Written problem »
In the rows below, swap "Open" for "Launch" and copy them out with everything else unchanged, leaving out the pictures.
### Supplied material
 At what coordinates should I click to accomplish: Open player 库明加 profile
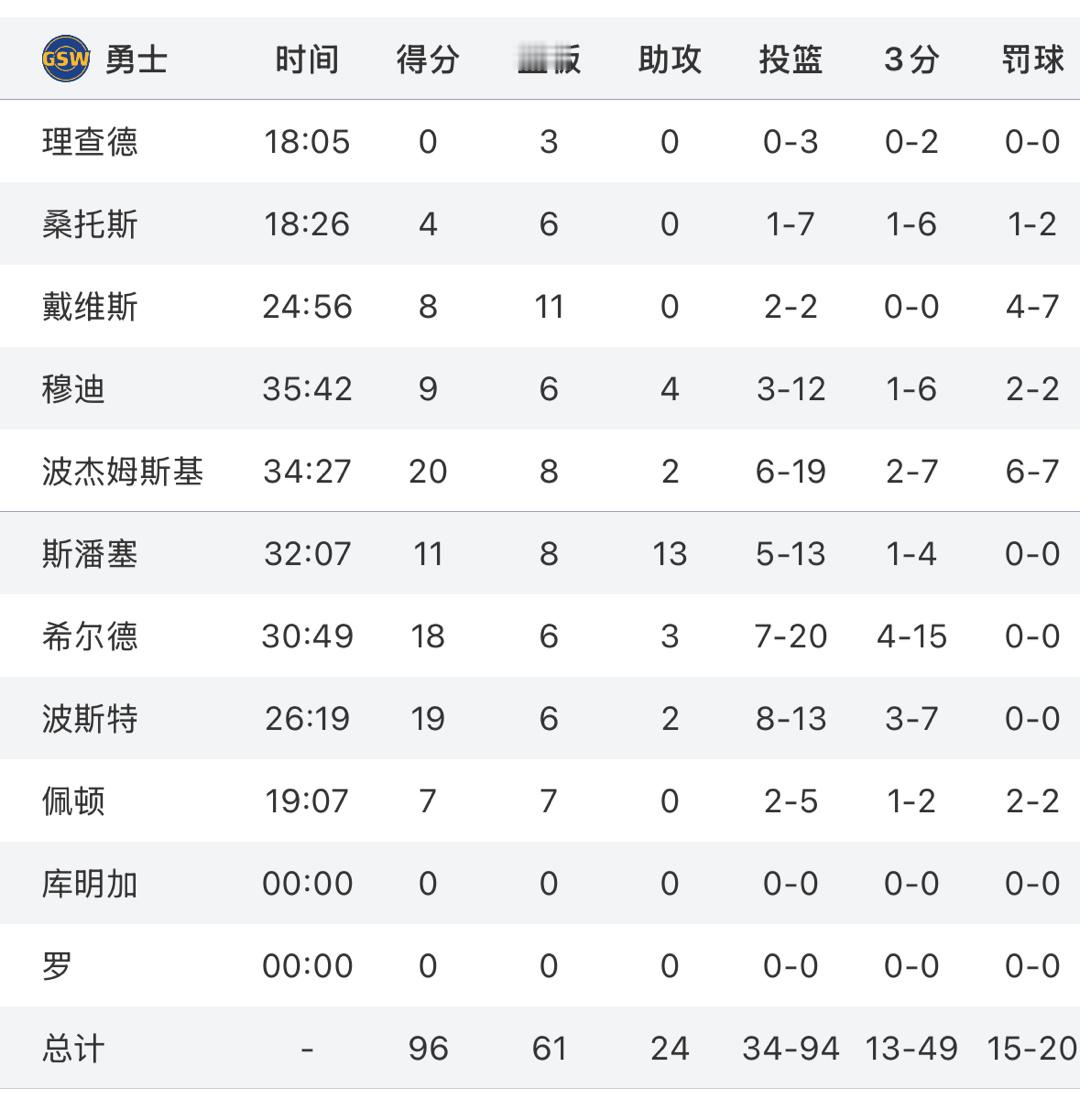pyautogui.click(x=90, y=884)
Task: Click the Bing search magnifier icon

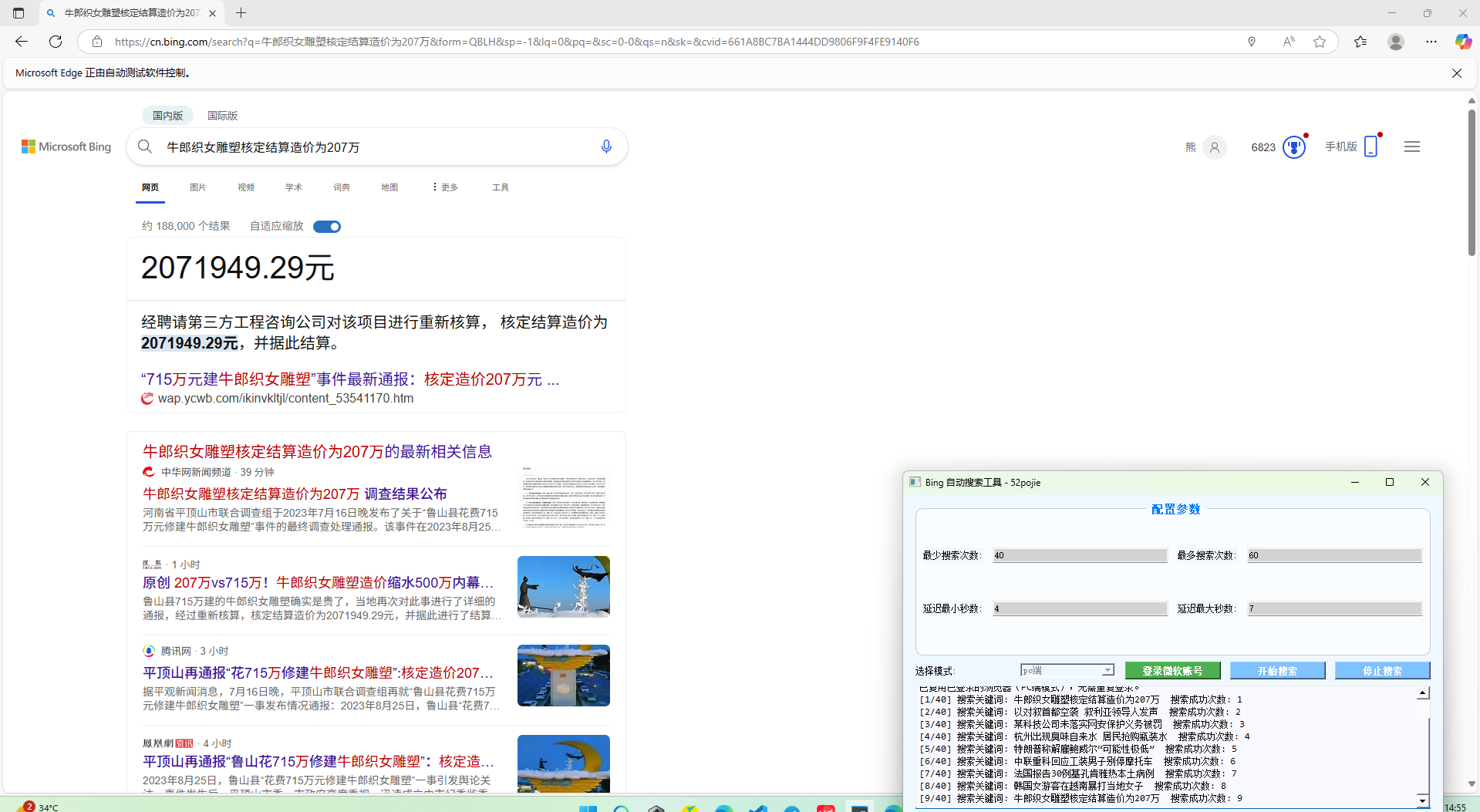Action: [x=145, y=147]
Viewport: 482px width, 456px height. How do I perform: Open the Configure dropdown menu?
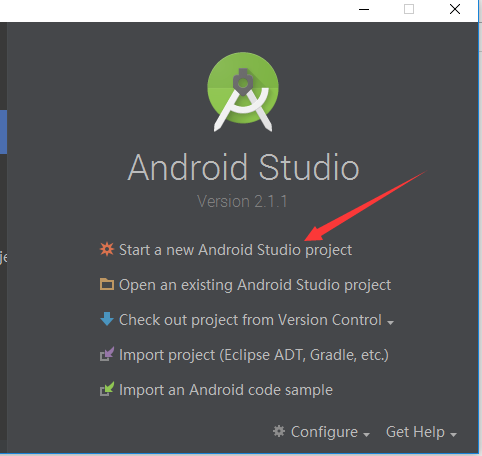[324, 432]
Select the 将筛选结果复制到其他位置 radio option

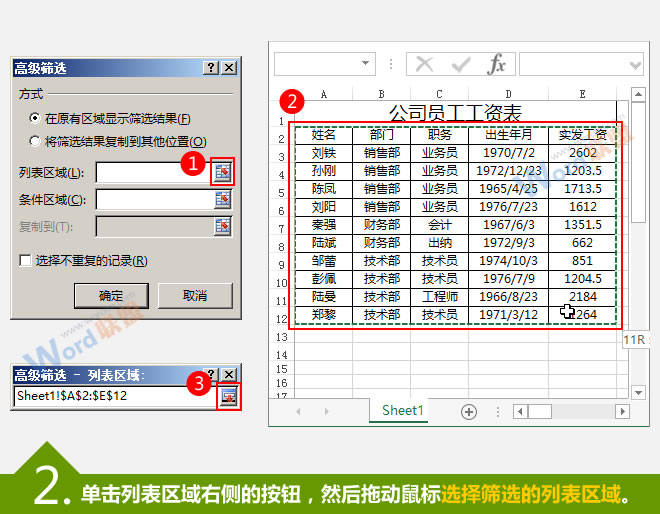coord(36,142)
######
Result of the task »
 At what coordinates should I click to accomplish: Launch player 库明加 profile
pyautogui.click(x=90, y=884)
Task: Click the Bing search magnifier icon

Action: [x=145, y=147]
Viewport: 482px width, 456px height. How do I perform: Launch the Configure dropdown menu?
[324, 432]
Select the 将筛选结果复制到其他位置 radio option

coord(36,142)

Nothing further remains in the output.